’Het is essentieel dat de menselijke maat terugkeert in de fiscale arena’

- EN- NL

Over ’de menselijke maat’ is de afgelopen jaren veelvuldig gesproken. Na de toeslagenaffaire groeide de roep om meer aandacht voor die menselijke maat. Maar wat wordt met dit begrip eigenlijk bedoeld? Een wetenschappelijke definitie ontbreekt, en ook de definitie van de overheid biedt veel ruimte voor interpretatie. Dat zorgt voor een tekortkoming in de juridische werkelijkheid, zo stelt Gerard Meussen. De hoogleraar Belastingrecht spreekt 20 juni zijn afscheidsrede uit aan de Radboud Universiteit.

Het pleidooi is Meussen uit het hart gegrepen. Hij neemt eind juni afscheid van de universiteit, na ruim 49 jaar in de fiscale wereld werkzaam te zijn geweest. Als hoogleraar Belastingrecht was hij echter niet alleen actief in de wetenschappelijke wereld, maar ook nadrukkelijk bezig met de gevolgen van overheidsbeleid voor burgers. De menselijke maat zit niet van nature in de juridische genen van een fiscalist. ’Juristen willen alles in een kader plaatsen. Er gebeurt iets, en dan willen we gelijk weten in welk juridisch format dat past,’ legt Meussen uit. ’Als dat niet a priori duidelijk is, dan wordt het moeilijk.’

Definitie

’Maar de menselijke maat, die laat zich moeilijk in een kader passen. Niet in een juridisch kader, maar ook wetenschappelijk niet’, zegt Meussen. De overheid hanteert als definitie ’recht doen aan de belangen van burgers bij de totstandkoming en uitvoering van beleid, weten regelgeving’, maar ook daar wordt niet altijd consistent invulling aan gegeven.

In zijn afscheidsrede gaat Meussen in op de verschillende actoren die volgens hem de afgelopen jaren steken hebben laten vallen: niet alleen de Belastingdienst als uitvoerder, maar ook de wetgever, de rechterlijke macht, belastingadviseurs en de fiscale wetenschap zelf. Van versnelde digitalisering die digibeten uitsluit en menselijk contact moeilijk maakt, tot onverzettelijke inspecteurs die weigeren enig compromis te sluiten. Maar ook politici die druk zetten op de Belastingdienst om fraude te bestrijden en overreageren, ook als daarbij bepaalde, grotendeels onschuldige groepen onevenredig hard geraakt worden.

Toeslagenaffaire

Het meest schrijnende voorbeeld van de ontbrekende menselijke maat is natuurlijk de toeslagenaffaire. Meussen is sinds 2022 lid van de bezwaarschriftenadviescommissie kinderopvangtoeslag die zich bezighoudt met de afwikkeling van dat schandaal. Daarbij komen talloze heftige gevallen voorbij. ’Nooit in mijn leven heb ik zo’n hardvochtige Belastingdienst gezien als bij het Kinderopvangtoeslagschandaal,’ zegt Meussen. ’Ons systeem heeft altijd een element van hardheid gehad, maar nooit eerder kwam dat zo duidelijk naar voren als hier. Dat had ik nooit voor mogelijk gehouden.’

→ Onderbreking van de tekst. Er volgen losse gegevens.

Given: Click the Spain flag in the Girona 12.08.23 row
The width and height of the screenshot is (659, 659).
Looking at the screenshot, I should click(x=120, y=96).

Dat komt deels omdat in situaties als bij de toeslagenaffaire de betrokken partijen vooral naar elkaar wijzen. Meussen: ’De regering en Tweede Kamer gaan ervanuit dat in de uitvoering de scherpe kantjes er wel vanaf worden gehaald. Maar dat bleek niet het geval. En ook de rechterlijke macht wijst uiteindelijk weer naar de wetgeving.’

Verharding voorkomen

Volgens Meussen is het essentieel dat ’menselijkheid terugkeert in de fiscale arena’. In zijn afscheidsrede doet hij verschillende aanbevelingen die dat moeten bespoedigen. Praktische, zoals de invoering van een Constitutioneel Gerechtshof, maar ook persoonlijke: moed voor alle betrokken partijen om af te durven wijken van de wet, wanneer dat de menselijke maat ten goede komt. ’Alleen dan voorkomen we een verdere verharding van de samenleving, en tanend vertrouwen in de overheid.’